TASK TO COMPLETE: Output the full set of records exactly.

*** PROVIDED ENTRIES ***

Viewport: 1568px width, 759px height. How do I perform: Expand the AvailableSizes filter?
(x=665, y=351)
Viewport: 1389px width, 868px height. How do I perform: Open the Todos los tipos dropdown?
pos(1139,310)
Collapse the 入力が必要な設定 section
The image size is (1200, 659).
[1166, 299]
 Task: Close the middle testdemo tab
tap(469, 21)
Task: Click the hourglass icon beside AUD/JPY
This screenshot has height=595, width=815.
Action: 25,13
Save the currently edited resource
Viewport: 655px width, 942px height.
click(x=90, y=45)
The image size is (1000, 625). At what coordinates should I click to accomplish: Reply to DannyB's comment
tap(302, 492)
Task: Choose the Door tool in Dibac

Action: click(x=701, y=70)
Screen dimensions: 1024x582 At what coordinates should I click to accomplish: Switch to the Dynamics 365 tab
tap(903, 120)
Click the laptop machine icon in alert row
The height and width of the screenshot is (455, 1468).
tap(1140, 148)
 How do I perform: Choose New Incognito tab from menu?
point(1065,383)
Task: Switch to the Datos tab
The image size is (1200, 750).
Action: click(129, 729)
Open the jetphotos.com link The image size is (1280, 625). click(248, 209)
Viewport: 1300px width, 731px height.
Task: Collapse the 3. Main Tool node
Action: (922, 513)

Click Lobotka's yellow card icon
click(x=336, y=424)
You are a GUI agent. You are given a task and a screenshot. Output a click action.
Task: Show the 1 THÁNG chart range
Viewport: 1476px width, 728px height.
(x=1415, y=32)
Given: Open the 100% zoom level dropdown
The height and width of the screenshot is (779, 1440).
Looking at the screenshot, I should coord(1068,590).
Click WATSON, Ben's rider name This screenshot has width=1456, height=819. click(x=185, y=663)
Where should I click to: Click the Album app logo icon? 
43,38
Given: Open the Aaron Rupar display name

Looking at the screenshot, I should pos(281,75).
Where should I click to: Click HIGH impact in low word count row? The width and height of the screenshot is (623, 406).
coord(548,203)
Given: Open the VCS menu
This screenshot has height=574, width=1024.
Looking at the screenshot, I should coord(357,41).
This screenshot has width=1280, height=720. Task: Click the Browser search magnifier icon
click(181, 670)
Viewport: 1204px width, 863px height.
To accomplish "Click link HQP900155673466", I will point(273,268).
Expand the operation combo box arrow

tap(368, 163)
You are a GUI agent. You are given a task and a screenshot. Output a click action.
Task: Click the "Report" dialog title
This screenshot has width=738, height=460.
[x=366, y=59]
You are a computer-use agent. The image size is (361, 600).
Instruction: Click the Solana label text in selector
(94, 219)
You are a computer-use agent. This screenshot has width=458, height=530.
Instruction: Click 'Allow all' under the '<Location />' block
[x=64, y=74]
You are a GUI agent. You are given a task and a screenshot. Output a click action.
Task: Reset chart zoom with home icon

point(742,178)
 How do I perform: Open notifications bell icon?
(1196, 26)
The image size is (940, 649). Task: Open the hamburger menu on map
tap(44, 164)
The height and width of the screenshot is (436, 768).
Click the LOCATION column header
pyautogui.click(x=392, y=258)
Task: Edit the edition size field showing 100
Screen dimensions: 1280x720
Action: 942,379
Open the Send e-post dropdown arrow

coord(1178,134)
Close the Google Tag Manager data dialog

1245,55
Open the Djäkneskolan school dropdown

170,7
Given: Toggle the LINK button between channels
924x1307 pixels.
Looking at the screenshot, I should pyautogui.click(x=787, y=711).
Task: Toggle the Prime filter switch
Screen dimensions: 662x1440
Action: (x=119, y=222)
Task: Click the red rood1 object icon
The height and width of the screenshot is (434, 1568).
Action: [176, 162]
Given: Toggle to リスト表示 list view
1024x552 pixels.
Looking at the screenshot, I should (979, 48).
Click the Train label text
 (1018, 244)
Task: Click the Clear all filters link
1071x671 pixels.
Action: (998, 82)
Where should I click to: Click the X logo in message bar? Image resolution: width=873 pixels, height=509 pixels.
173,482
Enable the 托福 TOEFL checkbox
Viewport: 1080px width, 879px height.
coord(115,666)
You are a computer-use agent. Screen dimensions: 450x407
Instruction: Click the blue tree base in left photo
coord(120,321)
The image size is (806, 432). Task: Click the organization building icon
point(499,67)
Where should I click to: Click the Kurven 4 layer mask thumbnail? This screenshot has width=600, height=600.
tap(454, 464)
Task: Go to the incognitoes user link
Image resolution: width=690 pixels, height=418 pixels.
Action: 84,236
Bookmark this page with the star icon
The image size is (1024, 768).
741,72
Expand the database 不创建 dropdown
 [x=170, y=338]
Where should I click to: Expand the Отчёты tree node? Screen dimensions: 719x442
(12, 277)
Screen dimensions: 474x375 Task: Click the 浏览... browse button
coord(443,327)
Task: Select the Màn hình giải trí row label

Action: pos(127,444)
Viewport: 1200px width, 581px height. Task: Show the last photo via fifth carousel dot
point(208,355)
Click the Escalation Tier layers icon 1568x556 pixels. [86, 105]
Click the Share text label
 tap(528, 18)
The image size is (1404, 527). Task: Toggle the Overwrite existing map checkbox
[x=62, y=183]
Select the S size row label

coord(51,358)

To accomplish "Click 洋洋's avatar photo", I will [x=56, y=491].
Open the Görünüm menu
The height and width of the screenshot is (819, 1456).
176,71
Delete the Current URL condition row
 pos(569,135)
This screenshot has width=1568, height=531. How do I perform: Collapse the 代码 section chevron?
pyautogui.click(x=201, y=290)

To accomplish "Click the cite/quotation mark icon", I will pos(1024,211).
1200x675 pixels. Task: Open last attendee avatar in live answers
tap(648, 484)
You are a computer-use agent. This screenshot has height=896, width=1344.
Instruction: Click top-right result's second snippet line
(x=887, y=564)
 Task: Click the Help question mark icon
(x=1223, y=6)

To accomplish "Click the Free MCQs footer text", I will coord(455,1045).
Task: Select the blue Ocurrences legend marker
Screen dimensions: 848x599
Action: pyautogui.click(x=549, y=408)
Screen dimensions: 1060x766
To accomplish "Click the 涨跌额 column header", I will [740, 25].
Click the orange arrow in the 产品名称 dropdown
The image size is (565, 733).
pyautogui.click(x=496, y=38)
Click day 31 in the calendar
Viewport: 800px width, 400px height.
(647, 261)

*** End of PROVIDED ENTRIES ***

YOUR SOLUTION:
Viewport: 1568px width, 759px height. How do I perform: Expand the AvailableSizes filter?
(x=665, y=351)
Viewport: 1389px width, 868px height. How do I perform: Open the Todos los tipos dropdown?
pos(1139,310)
Collapse the 入力が必要な設定 section
The image size is (1200, 659).
[1166, 299]
 Task: Close the middle testdemo tab
tap(469, 21)
Task: Click the hourglass icon beside AUD/JPY
This screenshot has height=595, width=815.
Action: 25,13
Save the currently edited resource
Viewport: 655px width, 942px height.
click(x=90, y=45)
The image size is (1000, 625). At what coordinates should I click to accomplish: Reply to DannyB's comment
tap(302, 492)
Task: Choose the Door tool in Dibac

Action: click(x=701, y=70)
Screen dimensions: 1024x582 At what coordinates should I click to accomplish: Switch to the Dynamics 365 tab
tap(903, 120)
Click the laptop machine icon in alert row
The height and width of the screenshot is (455, 1468).
tap(1140, 148)
 How do I perform: Choose New Incognito tab from menu?
point(1065,383)
Task: Switch to the Datos tab
The image size is (1200, 750).
Action: click(129, 729)
Open the jetphotos.com link The image size is (1280, 625). click(248, 209)
Viewport: 1300px width, 731px height.
Task: Collapse the 3. Main Tool node
Action: (922, 513)

Click Lobotka's yellow card icon
click(x=336, y=424)
You are a GUI agent. You are given a task and a screenshot. Output a click action.
Task: Show the 1 THÁNG chart range
Viewport: 1476px width, 728px height.
(x=1415, y=32)
Given: Open the 100% zoom level dropdown
The height and width of the screenshot is (779, 1440).
Looking at the screenshot, I should coord(1068,590).
Click WATSON, Ben's rider name This screenshot has width=1456, height=819. click(x=185, y=663)
Where should I click to: Click the Album app logo icon? 
43,38
Given: Open the Aaron Rupar display name

Looking at the screenshot, I should pos(281,75).
Where should I click to: Click HIGH impact in low word count row? The width and height of the screenshot is (623, 406).
coord(548,203)
Given: Open the VCS menu
This screenshot has height=574, width=1024.
Looking at the screenshot, I should coord(357,41).
This screenshot has width=1280, height=720. Task: Click the Browser search magnifier icon
click(181, 670)
Viewport: 1204px width, 863px height.
To accomplish "Click link HQP900155673466", I will point(273,268).
Expand the operation combo box arrow

tap(368, 163)
You are a GUI agent. You are given a task and a screenshot. Output a click action.
Task: Click the "Report" dialog title
This screenshot has width=738, height=460.
[x=366, y=59]
You are a computer-use agent. The image size is (361, 600).
Instruction: Click the Solana label text in selector
(94, 219)
You are a computer-use agent. This screenshot has width=458, height=530.
Instruction: Click 'Allow all' under the '<Location />' block
[x=64, y=74]
You are a GUI agent. You are given a task and a screenshot. Output a click action.
Task: Reset chart zoom with home icon

point(742,178)
 How do I perform: Open notifications bell icon?
(1196, 26)
The image size is (940, 649). Task: Open the hamburger menu on map
tap(44, 164)
The height and width of the screenshot is (436, 768).
Click the LOCATION column header
pyautogui.click(x=392, y=258)
Task: Edit the edition size field showing 100
Screen dimensions: 1280x720
Action: 942,379
Open the Send e-post dropdown arrow

coord(1178,134)
Close the Google Tag Manager data dialog

1245,55
Open the Djäkneskolan school dropdown

170,7
Given: Toggle the LINK button between channels
924x1307 pixels.
Looking at the screenshot, I should pyautogui.click(x=787, y=711).
Task: Toggle the Prime filter switch
Screen dimensions: 662x1440
Action: (x=119, y=222)
Task: Click the red rood1 object icon
The height and width of the screenshot is (434, 1568).
Action: [176, 162]
Given: Toggle to リスト表示 list view
1024x552 pixels.
Looking at the screenshot, I should (979, 48).
Click the Train label text
 (1018, 244)
Task: Click the Clear all filters link
1071x671 pixels.
Action: (998, 82)
Where should I click to: Click the X logo in message bar? Image resolution: width=873 pixels, height=509 pixels.
173,482
Enable the 托福 TOEFL checkbox
Viewport: 1080px width, 879px height.
coord(115,666)
You are a computer-use agent. Screen dimensions: 450x407
Instruction: Click the blue tree base in left photo
coord(120,321)
The image size is (806, 432). Task: Click the organization building icon
point(499,67)
Where should I click to: Click the Kurven 4 layer mask thumbnail? This screenshot has width=600, height=600.
tap(454, 464)
Task: Go to the incognitoes user link
Image resolution: width=690 pixels, height=418 pixels.
Action: 84,236
Bookmark this page with the star icon
The image size is (1024, 768).
741,72
Expand the database 不创建 dropdown
 [x=170, y=338]
Where should I click to: Expand the Отчёты tree node? Screen dimensions: 719x442
(12, 277)
Screen dimensions: 474x375 Task: Click the 浏览... browse button
coord(443,327)
Task: Select the Màn hình giải trí row label

Action: pos(127,444)
Viewport: 1200px width, 581px height. Task: Show the last photo via fifth carousel dot
point(208,355)
Click the Escalation Tier layers icon 1568x556 pixels. [86, 105]
Click the Share text label
 tap(528, 18)
The image size is (1404, 527). Task: Toggle the Overwrite existing map checkbox
[x=62, y=183]
Select the S size row label

coord(51,358)

To accomplish "Click 洋洋's avatar photo", I will [x=56, y=491].
Open the Görünüm menu
The height and width of the screenshot is (819, 1456).
176,71
Delete the Current URL condition row
 pos(569,135)
This screenshot has width=1568, height=531. How do I perform: Collapse the 代码 section chevron?
pyautogui.click(x=201, y=290)

To accomplish "Click the cite/quotation mark icon", I will pos(1024,211).
1200x675 pixels. Task: Open last attendee avatar in live answers
tap(648, 484)
You are a computer-use agent. This screenshot has height=896, width=1344.
Instruction: Click top-right result's second snippet line
(x=887, y=564)
 Task: Click the Help question mark icon
(x=1223, y=6)

To accomplish "Click the Free MCQs footer text", I will coord(455,1045).
Task: Select the blue Ocurrences legend marker
Screen dimensions: 848x599
Action: pyautogui.click(x=549, y=408)
Screen dimensions: 1060x766
To accomplish "Click the 涨跌额 column header", I will [740, 25].
Click the orange arrow in the 产品名称 dropdown
The image size is (565, 733).
pyautogui.click(x=496, y=38)
Click day 31 in the calendar
Viewport: 800px width, 400px height.
(647, 261)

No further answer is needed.